→ REQUIREMENT
Please repeat every entry, keeping each one exactly the same.

→ RECORDS SUPPLIED
● ● ●
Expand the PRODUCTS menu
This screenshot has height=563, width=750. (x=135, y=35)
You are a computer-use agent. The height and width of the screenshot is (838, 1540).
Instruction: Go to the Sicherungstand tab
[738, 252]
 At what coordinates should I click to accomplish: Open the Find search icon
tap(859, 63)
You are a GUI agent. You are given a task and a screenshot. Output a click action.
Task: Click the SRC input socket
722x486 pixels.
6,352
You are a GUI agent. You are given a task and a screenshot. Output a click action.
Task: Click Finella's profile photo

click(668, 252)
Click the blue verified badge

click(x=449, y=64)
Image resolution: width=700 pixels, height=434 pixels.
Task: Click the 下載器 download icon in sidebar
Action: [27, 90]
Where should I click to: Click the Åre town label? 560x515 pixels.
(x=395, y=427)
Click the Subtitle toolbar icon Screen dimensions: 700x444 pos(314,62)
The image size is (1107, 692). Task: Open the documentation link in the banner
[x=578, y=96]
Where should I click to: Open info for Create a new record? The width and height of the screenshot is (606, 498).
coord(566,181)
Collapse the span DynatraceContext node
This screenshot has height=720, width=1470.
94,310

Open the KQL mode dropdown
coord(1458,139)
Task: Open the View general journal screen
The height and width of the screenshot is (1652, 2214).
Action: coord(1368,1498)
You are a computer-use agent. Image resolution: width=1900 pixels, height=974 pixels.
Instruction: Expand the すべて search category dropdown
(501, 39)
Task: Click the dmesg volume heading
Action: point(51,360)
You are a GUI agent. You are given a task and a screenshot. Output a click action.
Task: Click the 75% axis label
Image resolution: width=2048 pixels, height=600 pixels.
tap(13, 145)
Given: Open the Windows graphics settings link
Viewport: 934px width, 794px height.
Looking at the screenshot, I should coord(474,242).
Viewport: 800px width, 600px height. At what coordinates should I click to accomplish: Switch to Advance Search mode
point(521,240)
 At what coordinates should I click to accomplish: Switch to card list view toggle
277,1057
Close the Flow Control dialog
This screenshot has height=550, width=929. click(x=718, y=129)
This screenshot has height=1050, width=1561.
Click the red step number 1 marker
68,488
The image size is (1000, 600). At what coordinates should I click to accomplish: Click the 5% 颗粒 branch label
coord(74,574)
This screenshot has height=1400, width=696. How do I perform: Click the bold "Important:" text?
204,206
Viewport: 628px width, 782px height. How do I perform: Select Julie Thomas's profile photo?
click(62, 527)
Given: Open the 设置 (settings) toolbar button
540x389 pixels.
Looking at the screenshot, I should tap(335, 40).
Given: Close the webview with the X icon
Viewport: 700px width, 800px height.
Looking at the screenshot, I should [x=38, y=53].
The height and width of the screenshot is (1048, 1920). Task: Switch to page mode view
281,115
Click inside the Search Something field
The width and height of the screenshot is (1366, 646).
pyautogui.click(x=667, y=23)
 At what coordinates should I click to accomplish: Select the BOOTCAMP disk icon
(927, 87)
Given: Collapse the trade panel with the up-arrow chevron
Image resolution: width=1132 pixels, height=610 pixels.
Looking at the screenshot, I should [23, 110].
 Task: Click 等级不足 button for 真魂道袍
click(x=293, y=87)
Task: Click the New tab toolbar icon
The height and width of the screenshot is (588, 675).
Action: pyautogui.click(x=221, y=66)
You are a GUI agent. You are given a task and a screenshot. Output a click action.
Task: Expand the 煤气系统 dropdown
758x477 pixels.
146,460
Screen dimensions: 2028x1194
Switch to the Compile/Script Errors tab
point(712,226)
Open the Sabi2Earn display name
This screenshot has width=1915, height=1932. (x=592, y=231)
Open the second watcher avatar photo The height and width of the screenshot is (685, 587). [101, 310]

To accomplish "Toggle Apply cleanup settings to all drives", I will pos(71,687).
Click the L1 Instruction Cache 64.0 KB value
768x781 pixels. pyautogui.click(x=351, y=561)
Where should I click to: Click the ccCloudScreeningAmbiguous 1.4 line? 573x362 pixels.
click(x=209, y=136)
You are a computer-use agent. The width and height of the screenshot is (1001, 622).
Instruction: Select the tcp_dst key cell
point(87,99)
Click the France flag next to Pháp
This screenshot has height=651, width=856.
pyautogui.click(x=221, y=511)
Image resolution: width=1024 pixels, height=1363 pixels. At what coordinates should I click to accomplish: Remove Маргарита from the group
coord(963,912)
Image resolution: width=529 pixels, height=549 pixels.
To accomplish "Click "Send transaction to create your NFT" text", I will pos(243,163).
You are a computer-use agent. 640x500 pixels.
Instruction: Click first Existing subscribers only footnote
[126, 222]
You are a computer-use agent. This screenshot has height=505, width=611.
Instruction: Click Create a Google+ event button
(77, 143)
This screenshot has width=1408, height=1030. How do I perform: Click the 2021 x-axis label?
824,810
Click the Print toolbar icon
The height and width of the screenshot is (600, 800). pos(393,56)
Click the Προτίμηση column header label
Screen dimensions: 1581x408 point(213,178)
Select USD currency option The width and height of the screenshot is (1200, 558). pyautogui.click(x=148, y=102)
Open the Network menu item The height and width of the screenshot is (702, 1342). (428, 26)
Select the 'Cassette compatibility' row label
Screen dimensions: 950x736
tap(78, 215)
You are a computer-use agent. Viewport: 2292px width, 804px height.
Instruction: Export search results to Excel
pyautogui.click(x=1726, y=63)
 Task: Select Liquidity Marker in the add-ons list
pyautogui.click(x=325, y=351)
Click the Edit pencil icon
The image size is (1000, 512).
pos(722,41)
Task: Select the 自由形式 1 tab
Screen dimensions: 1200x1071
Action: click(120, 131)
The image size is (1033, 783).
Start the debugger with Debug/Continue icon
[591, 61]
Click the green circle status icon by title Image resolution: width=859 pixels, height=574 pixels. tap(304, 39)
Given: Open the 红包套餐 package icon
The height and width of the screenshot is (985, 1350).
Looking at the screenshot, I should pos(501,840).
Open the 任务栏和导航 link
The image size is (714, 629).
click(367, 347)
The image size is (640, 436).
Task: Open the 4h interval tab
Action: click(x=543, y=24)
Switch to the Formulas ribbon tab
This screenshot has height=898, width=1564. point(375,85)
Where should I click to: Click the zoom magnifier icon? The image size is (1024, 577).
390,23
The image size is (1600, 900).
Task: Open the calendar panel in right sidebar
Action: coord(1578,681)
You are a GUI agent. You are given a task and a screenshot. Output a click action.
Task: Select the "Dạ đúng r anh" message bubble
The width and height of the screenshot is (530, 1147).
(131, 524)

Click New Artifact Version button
● ● ●
→ RESULT OF THE TASK
Expand the PRODUCTS menu
This screenshot has height=563, width=750. (x=135, y=35)
You are a computer-use agent. The height and width of the screenshot is (838, 1540).
Instruction: Go to the Sicherungstand tab
[738, 252]
 At what coordinates should I click to accomplish: Open the Find search icon
tap(859, 63)
You are a GUI agent. You are given a task and a screenshot. Output a click action.
Task: Click the SRC input socket
722x486 pixels.
6,352
You are a GUI agent. You are given a task and a screenshot. Output a click action.
Task: Click Finella's profile photo

click(668, 252)
Click the blue verified badge

click(x=449, y=64)
Image resolution: width=700 pixels, height=434 pixels.
Task: Click the 下載器 download icon in sidebar
Action: [27, 90]
Where should I click to: Click the Åre town label? 560x515 pixels.
(x=395, y=427)
Click the Subtitle toolbar icon Screen dimensions: 700x444 pos(314,62)
The image size is (1107, 692). Task: Open the documentation link in the banner
[x=578, y=96]
Where should I click to: Open info for Create a new record? The width and height of the screenshot is (606, 498).
coord(566,181)
Collapse the span DynatraceContext node
This screenshot has height=720, width=1470.
94,310

Open the KQL mode dropdown
coord(1458,139)
Task: Open the View general journal screen
The height and width of the screenshot is (1652, 2214).
Action: coord(1368,1498)
You are a computer-use agent. Image resolution: width=1900 pixels, height=974 pixels.
Instruction: Expand the すべて search category dropdown
(501, 39)
Task: Click the dmesg volume heading
Action: point(51,360)
You are a GUI agent. You are given a task and a screenshot. Output a click action.
Task: Click the 75% axis label
Image resolution: width=2048 pixels, height=600 pixels.
tap(13, 145)
Given: Open the Windows graphics settings link
Viewport: 934px width, 794px height.
Looking at the screenshot, I should coord(474,242).
Viewport: 800px width, 600px height. At what coordinates should I click to accomplish: Switch to Advance Search mode
point(521,240)
 At what coordinates should I click to accomplish: Switch to card list view toggle
277,1057
Close the Flow Control dialog
This screenshot has height=550, width=929. click(x=718, y=129)
This screenshot has height=1050, width=1561.
Click the red step number 1 marker
68,488
The image size is (1000, 600). At what coordinates should I click to accomplish: Click the 5% 颗粒 branch label
coord(74,574)
This screenshot has height=1400, width=696. How do I perform: Click the bold "Important:" text?
204,206
Viewport: 628px width, 782px height. How do I perform: Select Julie Thomas's profile photo?
click(62, 527)
Given: Open the 设置 (settings) toolbar button
540x389 pixels.
Looking at the screenshot, I should tap(335, 40).
Given: Close the webview with the X icon
Viewport: 700px width, 800px height.
Looking at the screenshot, I should [x=38, y=53].
The height and width of the screenshot is (1048, 1920). Task: Switch to page mode view
281,115
Click inside the Search Something field
The width and height of the screenshot is (1366, 646).
pyautogui.click(x=667, y=23)
 At what coordinates should I click to accomplish: Select the BOOTCAMP disk icon
(927, 87)
Given: Collapse the trade panel with the up-arrow chevron
Image resolution: width=1132 pixels, height=610 pixels.
Looking at the screenshot, I should [23, 110].
 Task: Click 等级不足 button for 真魂道袍
click(x=293, y=87)
Task: Click the New tab toolbar icon
The height and width of the screenshot is (588, 675).
Action: pyautogui.click(x=221, y=66)
You are a GUI agent. You are given a task and a screenshot. Output a click action.
Task: Expand the 煤气系统 dropdown
758x477 pixels.
146,460
Screen dimensions: 2028x1194
Switch to the Compile/Script Errors tab
point(712,226)
Open the Sabi2Earn display name
This screenshot has width=1915, height=1932. (x=592, y=231)
Open the second watcher avatar photo The height and width of the screenshot is (685, 587). [101, 310]

To accomplish "Toggle Apply cleanup settings to all drives", I will pos(71,687).
Click the L1 Instruction Cache 64.0 KB value
768x781 pixels. pyautogui.click(x=351, y=561)
Where should I click to: Click the ccCloudScreeningAmbiguous 1.4 line? 573x362 pixels.
click(x=209, y=136)
You are a computer-use agent. The width and height of the screenshot is (1001, 622).
Instruction: Select the tcp_dst key cell
point(87,99)
Click the France flag next to Pháp
This screenshot has height=651, width=856.
pyautogui.click(x=221, y=511)
Image resolution: width=1024 pixels, height=1363 pixels. At what coordinates should I click to accomplish: Remove Маргарита from the group
coord(963,912)
Image resolution: width=529 pixels, height=549 pixels.
To accomplish "Click "Send transaction to create your NFT" text", I will pos(243,163).
You are a computer-use agent. 640x500 pixels.
Instruction: Click first Existing subscribers only footnote
[126, 222]
You are a computer-use agent. This screenshot has height=505, width=611.
Instruction: Click Create a Google+ event button
(77, 143)
This screenshot has width=1408, height=1030. How do I perform: Click the 2021 x-axis label?
824,810
Click the Print toolbar icon
The height and width of the screenshot is (600, 800). pos(393,56)
Click the Προτίμηση column header label
Screen dimensions: 1581x408 point(213,178)
Select USD currency option The width and height of the screenshot is (1200, 558). pyautogui.click(x=148, y=102)
Open the Network menu item The height and width of the screenshot is (702, 1342). (428, 26)
Select the 'Cassette compatibility' row label
Screen dimensions: 950x736
tap(78, 215)
You are a computer-use agent. Viewport: 2292px width, 804px height.
Instruction: Export search results to Excel
pyautogui.click(x=1726, y=63)
 Task: Select Liquidity Marker in the add-ons list
pyautogui.click(x=325, y=351)
Click the Edit pencil icon
The image size is (1000, 512).
pos(722,41)
Task: Select the 自由形式 1 tab
Screen dimensions: 1200x1071
Action: click(120, 131)
The image size is (1033, 783).
Start the debugger with Debug/Continue icon
[591, 61]
Click the green circle status icon by title Image resolution: width=859 pixels, height=574 pixels. tap(304, 39)
Given: Open the 红包套餐 package icon
The height and width of the screenshot is (985, 1350).
Looking at the screenshot, I should pos(501,840).
Open the 任务栏和导航 link
The image size is (714, 629).
click(367, 347)
The image size is (640, 436).
Task: Open the 4h interval tab
Action: click(x=543, y=24)
Switch to the Formulas ribbon tab
This screenshot has height=898, width=1564. point(375,85)
Where should I click to: Click the zoom magnifier icon? The image size is (1024, 577).
390,23
The image size is (1600, 900).
Task: Open the calendar panel in right sidebar
Action: coord(1578,681)
You are a GUI agent. You are given a task and a screenshot. Output a click action.
Task: Select the "Dạ đúng r anh" message bubble
The width and height of the screenshot is (530, 1147).
(131, 524)

Click New Artifact Version button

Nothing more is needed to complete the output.